Nella provincia di Caserta è diffusa anche la variante dolce del Casatiello, preparata con uova, strutto, glassa, zucchero e sopra, al posto delle uova, ci sono i tipici confetti campani chiamati “Diavulilli”, presenti anche nella ricetta degli struffoli.
Altro rustico della tradizione pasquale in Campania è la Pizza ‘Chiena Napoletana, formata da una sfoglia alla base di strutto, farina e lievito di birra, ed un ripieno di uova, prosciutto cotto e crudo, pecorino e parmigiano grattugiato, provolone e scamorza.
Ma la vera festa è la domenica, quando si riunisce l’intera famiglia e si è soliti trascorrere l’intera giornata a tavola.
Il pranzo pasquale inizia con la tipica fellata, un antipasto di affettati misti, il cui termine deriva da “fella”, parola napoletana che indica la fetta, poiché tutti i salumi sono tagliati a fettine più o meno sottili. Nella fellata troviamo il salame napoletano, il capocollo, la ricotta salata, il provolone e uova sode. In alcune zone del casertano non è raro trovare anche la mozzarella di bufala.
Si prosegue poi con la minestra maritata, che vede l’accostamento della carne agli ortaggi e che è stata a lungo la pietanza del regno di Napoli prima di essere sostituita dai maccheroni. Il nome deriva dal fatto che gli ingredienti, la carne e le verdure miste come cicoria, scarole, verza e borragine, si sposano, ovvero si cuociono insieme creando un unico sapore.
In alcune famiglie si prepara anche la pasta al forno con sugo e provola, oppure sformato ricco di tagliatelle, pasta pasqualina o fettuccine alla maestosa.

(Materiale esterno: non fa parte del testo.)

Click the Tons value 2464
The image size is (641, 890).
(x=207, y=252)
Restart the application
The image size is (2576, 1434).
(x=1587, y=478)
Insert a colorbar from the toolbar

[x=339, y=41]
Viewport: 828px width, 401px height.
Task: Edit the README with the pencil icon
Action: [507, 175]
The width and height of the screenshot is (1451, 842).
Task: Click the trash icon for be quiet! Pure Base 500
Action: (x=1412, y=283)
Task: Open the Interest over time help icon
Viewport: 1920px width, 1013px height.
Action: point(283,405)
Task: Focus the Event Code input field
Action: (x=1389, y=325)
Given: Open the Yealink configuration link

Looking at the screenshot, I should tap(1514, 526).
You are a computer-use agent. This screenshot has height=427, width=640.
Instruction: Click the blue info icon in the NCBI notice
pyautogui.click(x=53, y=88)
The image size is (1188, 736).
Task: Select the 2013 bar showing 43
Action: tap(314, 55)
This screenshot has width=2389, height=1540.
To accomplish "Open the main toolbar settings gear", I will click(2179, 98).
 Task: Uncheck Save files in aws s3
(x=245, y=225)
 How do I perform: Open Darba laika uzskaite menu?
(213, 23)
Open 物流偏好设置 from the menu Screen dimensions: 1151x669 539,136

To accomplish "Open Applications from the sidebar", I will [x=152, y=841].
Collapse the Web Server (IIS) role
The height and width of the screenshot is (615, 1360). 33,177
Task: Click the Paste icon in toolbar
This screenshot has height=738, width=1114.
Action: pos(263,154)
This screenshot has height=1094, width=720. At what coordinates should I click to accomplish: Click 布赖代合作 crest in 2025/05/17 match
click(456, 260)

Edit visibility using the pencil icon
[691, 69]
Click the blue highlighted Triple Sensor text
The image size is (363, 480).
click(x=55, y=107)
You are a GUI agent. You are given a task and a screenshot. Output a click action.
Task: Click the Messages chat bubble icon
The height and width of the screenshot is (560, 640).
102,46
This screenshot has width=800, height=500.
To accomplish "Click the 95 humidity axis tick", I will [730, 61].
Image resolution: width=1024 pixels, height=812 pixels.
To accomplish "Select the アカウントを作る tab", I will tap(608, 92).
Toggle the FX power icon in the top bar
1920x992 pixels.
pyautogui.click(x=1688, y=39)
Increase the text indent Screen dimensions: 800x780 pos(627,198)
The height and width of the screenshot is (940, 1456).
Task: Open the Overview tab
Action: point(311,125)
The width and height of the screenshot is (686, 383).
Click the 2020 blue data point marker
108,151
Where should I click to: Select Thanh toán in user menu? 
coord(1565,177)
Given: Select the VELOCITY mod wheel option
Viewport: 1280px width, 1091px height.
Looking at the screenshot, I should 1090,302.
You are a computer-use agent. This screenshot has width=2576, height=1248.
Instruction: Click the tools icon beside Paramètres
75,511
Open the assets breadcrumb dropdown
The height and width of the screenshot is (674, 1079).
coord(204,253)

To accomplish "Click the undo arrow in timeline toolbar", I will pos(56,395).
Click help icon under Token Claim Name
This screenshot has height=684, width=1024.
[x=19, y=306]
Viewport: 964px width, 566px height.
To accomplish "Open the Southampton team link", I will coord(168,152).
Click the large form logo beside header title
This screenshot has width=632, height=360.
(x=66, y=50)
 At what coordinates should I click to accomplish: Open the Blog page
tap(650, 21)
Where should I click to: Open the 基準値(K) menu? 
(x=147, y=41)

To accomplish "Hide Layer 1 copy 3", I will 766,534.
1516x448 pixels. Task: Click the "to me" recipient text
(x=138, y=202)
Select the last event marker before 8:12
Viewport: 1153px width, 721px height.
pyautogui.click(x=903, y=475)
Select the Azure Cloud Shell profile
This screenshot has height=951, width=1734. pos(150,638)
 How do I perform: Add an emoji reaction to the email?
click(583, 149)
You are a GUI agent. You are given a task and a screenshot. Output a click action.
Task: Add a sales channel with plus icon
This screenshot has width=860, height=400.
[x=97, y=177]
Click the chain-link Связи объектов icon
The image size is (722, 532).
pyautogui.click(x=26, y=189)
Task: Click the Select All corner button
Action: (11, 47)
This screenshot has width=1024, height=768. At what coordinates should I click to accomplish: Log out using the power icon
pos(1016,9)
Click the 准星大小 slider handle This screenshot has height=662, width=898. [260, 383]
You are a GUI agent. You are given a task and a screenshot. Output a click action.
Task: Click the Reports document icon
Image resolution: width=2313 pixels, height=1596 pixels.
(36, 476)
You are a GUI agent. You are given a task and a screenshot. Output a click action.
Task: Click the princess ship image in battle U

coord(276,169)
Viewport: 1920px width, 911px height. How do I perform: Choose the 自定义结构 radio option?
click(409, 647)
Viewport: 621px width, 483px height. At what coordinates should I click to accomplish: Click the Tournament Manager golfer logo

È poi il turno dell’agnello con piselli e uova. Nella tradizione cristiana questo animale simboleggia il sacrificio di Gesù e quindi si è soliti mangiarlo a Pasqua cucinato al forno con contorno di piselli e uova.
L’agnello trova origine nella Pasqua ebraica o Pesach ma abbonda nelle tavole delle case cristiane e, in ogni regione, viene preparato in modo differente sfruttando i propri prodotti di punta.
Regina indiscussa della tavola di Pasqua in Campania è però la famosa pastiera napoletana, così buona che molte pasticcerie ora la preparano durante tutto l’anno e non più solo a pasqua. Si racconta che, per la sua bontà, l’imperatrice Maria Teresa D’Asburgo, che non rideva mai, dopo averla assaggiata avesse fatto uno dei suoi primi sorrisi facendo nascere il detto napoletano “magnatell’ ‘na risata”. La pastiera, di colore giallo, altro non è che una torta di pasta frolla croccante, con il morbido ripieno di ricotta, uova, zucchero, frutta candita e grano bollito nel latte. Nella ricetta originale viene inoltre aromatizzata con cannella, canditi, scorze d’arancia e vaniglia. Nel salernitano, la versione è leggermente differente sostituendo il riso al grano, mentre a Mondragone la si prepara senza ricotta.
In provincia di Napoli, invece, nella zona di Torre del Greco, si è soliti preparare la pastiera di pasta. Una sorta di frittata di pasta fatta con i capellini ed addolcita con lo zucchero.
Non manca poi l’uovo di cioccolata, da rompere tutti insieme per scovare la sorpresa!
L’abbondanza esasperata che traspare durante le feste di Pasqua nasce dal fatto che prima, le persone, si sfamavano con quello che la terra offriva e si aspettava la festa per poter magiare tutti quei prodotti grassi e costosi che non potevano permettersi durante il resto dell’anno. Se ci pensate, infatti, le materie prime che si usano durante la Pasqua hanno tutte un’origine umile ma con significati molto importanti. Fra i prodotti più consumati ci sono le uova, simbolo di vita e riproduzione; la farina, simbolo di forza; la ricotta che è la ricchezza del pastore. In ogni ricetta c’è profumo di arancia, la massima espressione della terra del sud e del sole. Una visione molto folcloristica ma sicuramente attuale.